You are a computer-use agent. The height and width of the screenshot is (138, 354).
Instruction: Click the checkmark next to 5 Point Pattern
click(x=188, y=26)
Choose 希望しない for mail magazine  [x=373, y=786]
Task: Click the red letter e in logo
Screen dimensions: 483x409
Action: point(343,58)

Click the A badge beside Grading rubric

* * *

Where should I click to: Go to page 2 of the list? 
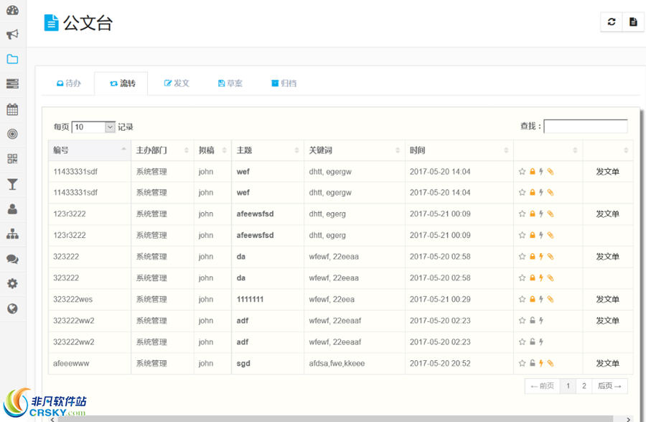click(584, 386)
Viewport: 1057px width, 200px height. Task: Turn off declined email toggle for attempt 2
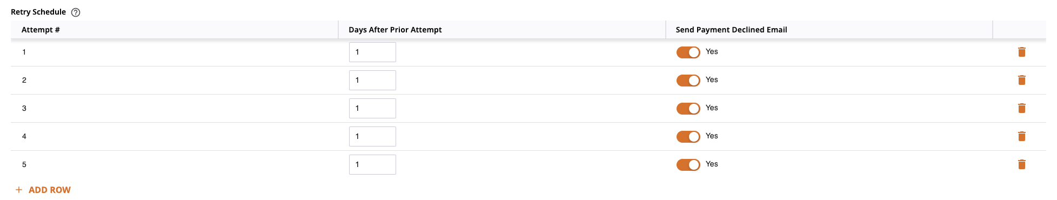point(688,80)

---

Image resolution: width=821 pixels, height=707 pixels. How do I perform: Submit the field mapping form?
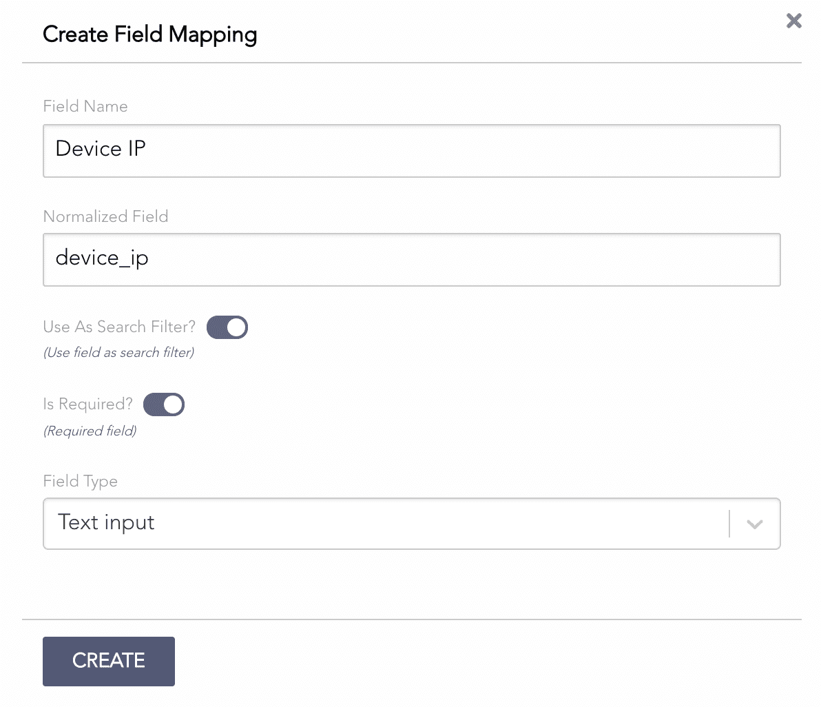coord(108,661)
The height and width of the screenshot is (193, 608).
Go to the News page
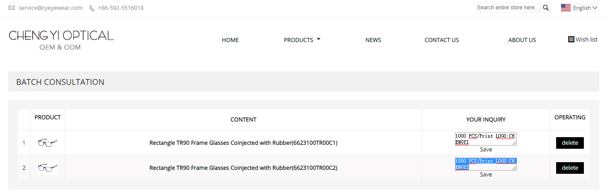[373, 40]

**EXERCISE BRIEF**
Rewrite the part of the data that opens with the line containing "Viewport: 1057px width, 200px" and closes with the line containing "point(688,80)", keeping all of its text and changing only the answer coordinates, each multiplied by 0.65 and rounded to a whole number with halves going up. Leave the pictures out of your answer.

**SOLUTION TO THIS EXERCISE**
Viewport: 1057px width, 200px height. Task: Turn off declined email toggle for attempt 2
point(447,52)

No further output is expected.